Saat itu, mengapa tubuh Liene yang penuh bekas luka terlintas di benaknya? Black bahkan tak menyadari dirinya terluka. Ia tak memperhatikan rasa sakit atau penyakitnya sendiri sehingga ia lupa merawat diri. Lantas, mengapa ia menatap Liene khawatir saat melihat memar-memarnya?
[Liene] "Mohon berdirilah."
Liene melepaskan kepalanya saat Black perlahan berdiri dari lantai. Ia membuat ekspresi aneh saat melakukannya, namun akhirnya ia bisa berdiri tegak.
[Black] "Apa kau akan tetap di sini?"
Black bertanya sambil menghadap pintu kamar mandi. Black mengatakan bahwa ia ingin menanggalkan pakaiannya sebelum masuk.
[Liene] "…..Tidak, tidak di sini."
Liene menggelengkan kepalanya dan berdiri.
[Liene] "Ikuti aku."
[Black] "…?"
Saat Black bertanya-tanya, Liene berjalan melewatinya dan masuk ke kamar mandi.
[Liene] "Lepaskan pakaianmu. Seperti biasa saat kau membersihkan diri."
[Black] "…."
Black menatap lurus ke arah Liene. Mungkin terpana hingga tak bisa berkata-kata, bibirnya sedikit terbuka.
[Liene] "Aku akan membantumu. Tidak pantas meninggalkan seseorang yang bisa pingsan kapan saja sendirian."
[Black] "Aku baik-baik."
[Liene] "Tidak. Lepaskan pakaianmu."
[Black] "Aku tidak terluka parah."
[Liene] "Aku percaya lukamu tidak parah."
[Black] "…."
Kembali terdiam, Black mengerutkan kening.
[Black] "Mengapa kau melakukan ini?"
[Liene] "Sudah kukatakan sebelumnya.

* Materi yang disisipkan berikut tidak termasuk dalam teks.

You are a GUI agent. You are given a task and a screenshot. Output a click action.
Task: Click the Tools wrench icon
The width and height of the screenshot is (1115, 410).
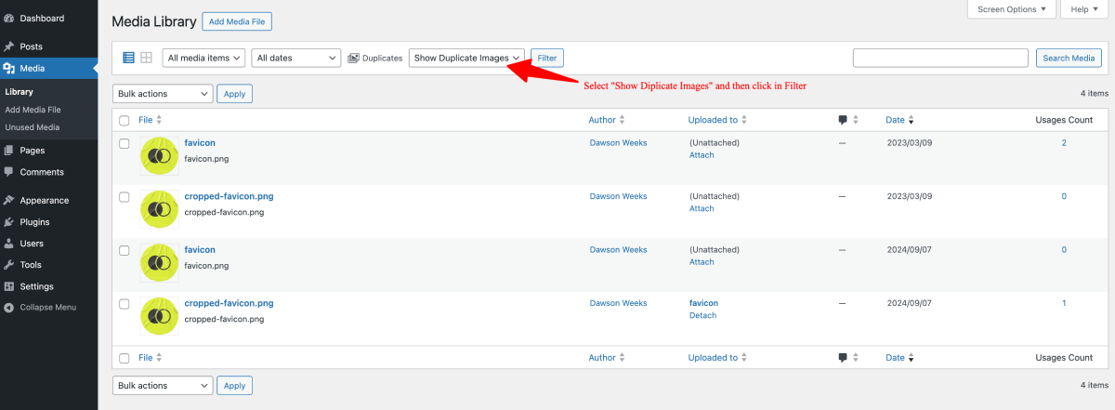click(x=8, y=265)
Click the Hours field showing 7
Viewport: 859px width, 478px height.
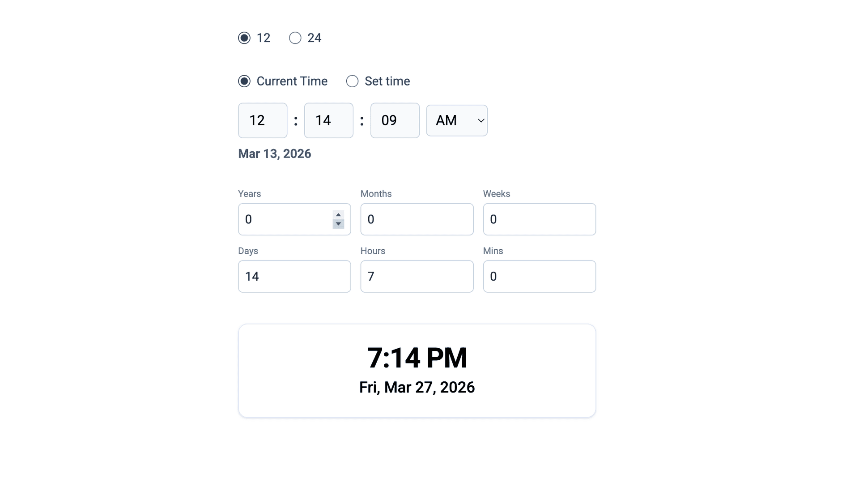(x=417, y=276)
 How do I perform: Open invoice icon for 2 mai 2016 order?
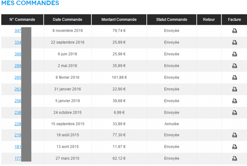pyautogui.click(x=234, y=66)
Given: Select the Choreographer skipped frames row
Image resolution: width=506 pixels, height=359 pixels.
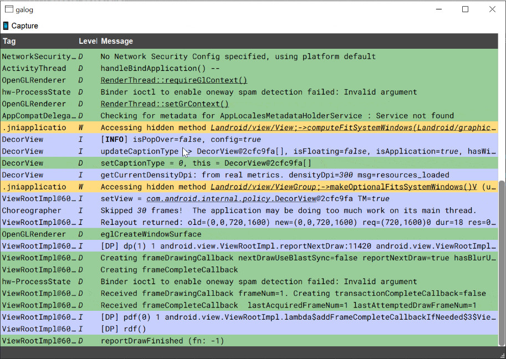Looking at the screenshot, I should click(249, 211).
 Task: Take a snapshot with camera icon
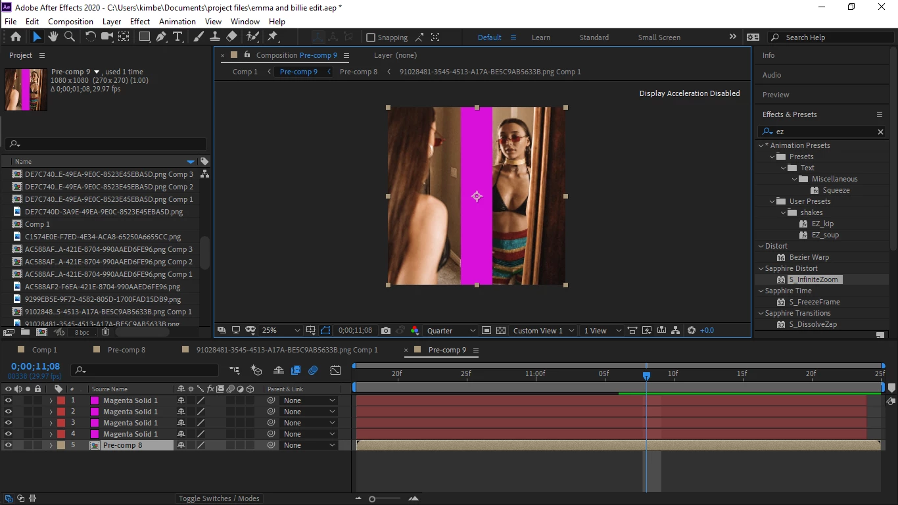click(x=386, y=330)
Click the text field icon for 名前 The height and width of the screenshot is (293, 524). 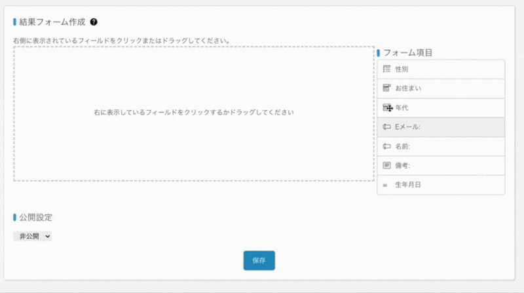[x=386, y=146]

Kau terluka, jadi aku harus memperlakukanmu seperti pasien."
[Black] "Luka ini bukan masalah besar."
[Liene] "Dan kau bertanya mengapa aku melakukan ini? Bukan pertama kalinya aku harus merawat lukamu. Mengapa hari ini harus berbeda?"
Saat kerutan di keningnya semakin dalam, demikian pula lipatan di antara alisnya.
[Black] "Bukan…..Jika kau melakukan ini karena ingin membayar harga atas keselamatan Kleinfelter, maka kau tidak perlu melakukannya. Merawatku adalah urusan yang berbeda, Putri."
[Liene] "Itu…."
Mendengar kata-katanya, wajah Liene menjadi pucat, tetapi hanya sesaat. Tak lama setelahnya, ia mampu menenangkan ekspresinya kembali.
[Liene] "Ini tidak ada hubungannya dengan perjanjian kita. Kau terluka, Lord Tiwakan, tetapi sayangnya kau tampaknya tidak terlalu peduli untuk menyembuhkan diri. Jadi serahkan padaku."
[Black] "Dan mengapa kau melakukannya untukku, Putri?"
[Liene] "Karena kau tunanganku."
[Black] "…."
Liene sempat melihat Black mengangkat salah satu alisnya. Liene tak tahu persis apa artinya, tetapi jelas tak berarti ia senang.
Padahal jika aku jadi dia, aku akan merasakan hal yang sama.
Terutama setelah apa yang terjadi hari ini.
[Liene] "….Aku tahu ini terdengar konyol keluar dari mulutku, tetapi perasaanku tidak berubah sejak hari kita pertama kali mengucapkan janji untuk menikah. Baik secara raga maupun jiwa, aku tidak berniat mengkhianati tunanganku. Begitulah yang akan selalu terjadi selama aku menyandang nama Arsak."
Aku tak bisa memaksanya memercayaiku. Perasaan itu milik hatinya sendiri, bukan hatiku.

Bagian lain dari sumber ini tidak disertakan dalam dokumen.